Bringing Knowledge Out of the Shadows
Matching Needs With Latent Capabilities
Looking through our KM lens, we live and breathe a cycle of discovery on the supply side and application on the other. In between lies the all-important connective tissue, what we traditionally refer to as knowledge transfer.
On the discovery side, there’s no shortage of inspiring success stories. Starved and barely surviving, young Srinivasa Ramanujan’s scribblings were indiscernible by even the brightest minds in his poor 19th century Brahmin community in colonial India. Only after connecting with Cambridge University professor G. H. Hardy did his work gain the recognition it deserved. Today, over a century later, mathematicians are still gaining important insights from his work.
A similar situation occurred in 2001 in famine-stricken Malawi. Like many living in remote African villages, William Kamkwamba and his family lacked basic necessities, including electricity. From reading a borrowed textbook, he generated electricity for his home by cobbling together a makeshift windmill from blue-gum trees, bicycle parts, and scrap metal. His neighbors called him “misala” (crazy). But through a series of fateful interactions, TED conference director Emeka Okafor got “wind” of Kamkwamba’s craziness and invited him to speak at TEDGlobal 2007. As a result, he founded the Moving Windmills Project, which provides renewable energy, education, and water access solutions to underserved communities through locally driven innovation.
We can only wonder how many breakthrough ideas remain undiscovered simply because the right pieces did not fall into place. What better way to make those connections happen by design, rather than by chance, than for KM to provide the missing interstitial scaffolding?

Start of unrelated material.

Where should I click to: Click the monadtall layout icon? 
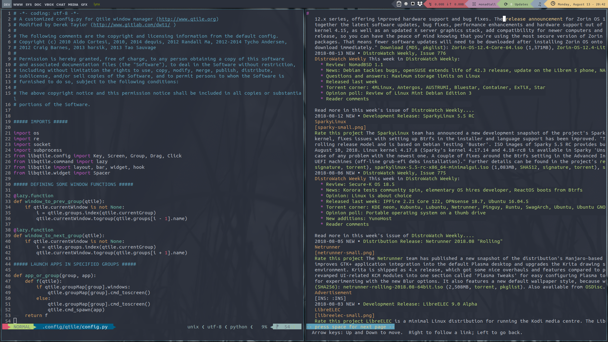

Moving From Serendipity to Structure
Fortunately, there are many examples we can draw from. One is the Nigerian company Andela (andela.com). It recognized that software development talent existed throughout Africa but lacked connections to employers who could use it. Rather than simply training developers and hoping they would find work, Andela built a two-sided marketplace that actively brokers relationships between global companies and technologists from 130-plus countries. The best of both worlds, the emphasis on creating remote work opportunities means that talent can work anywhere in the world while remaining at home.
Other notable examples include the world’s largest virtual business incubator, AI powered IdeaGist (ideagist.com), and the decades-old Honey Bee Network (honeybee.org). These and similar networks have captured hundreds of thousands of ideas and provided support to turn them into profitable micro-enterprises and small businesses.
Building a Knowledge Infrastructure
As KM’ers, we have the means to build the knowledge infrastructure we’ve talked about at a global scale. Here are some initial steps: First, we need to move beyond traditional search. Keywords are close to useless when the holders of dark talent often don’t know what they know (sound familiar)? As such, they typically don’t describe their capability in terms rich enough to be fully captured and indexed.
The same goes for knowledge holders, who often don’t provide enough context to produce an adequate match. Generative AI offers many ways to overcome such shortfalls, including cross-connecting different ways of describing the same thing, inferring capabilities from indirect evidence, or auto-generating hypotheses about what might solve an exceptionally challenging problem.
Extractive and agentic AI also come into play. Rather than waiting for queries, armies of intelligent agents can actively search, probe, investigate, and respond on behalf of users 24/7.
All of this leads to the demand for greater contextualization. Knowledge graphs built on layered ontologies help reveal and map non-obvious connections between capabilities, needs, domains, and countless other association types.
These are just a few of the many ways we can bring AI-enabled KM to bear. Let’s not allow our KM skills to languish in darkness while the world struggles to keep pace. We have a golden opportunity to shine the light on this massive pool of dark talent and transform it into real economic growth.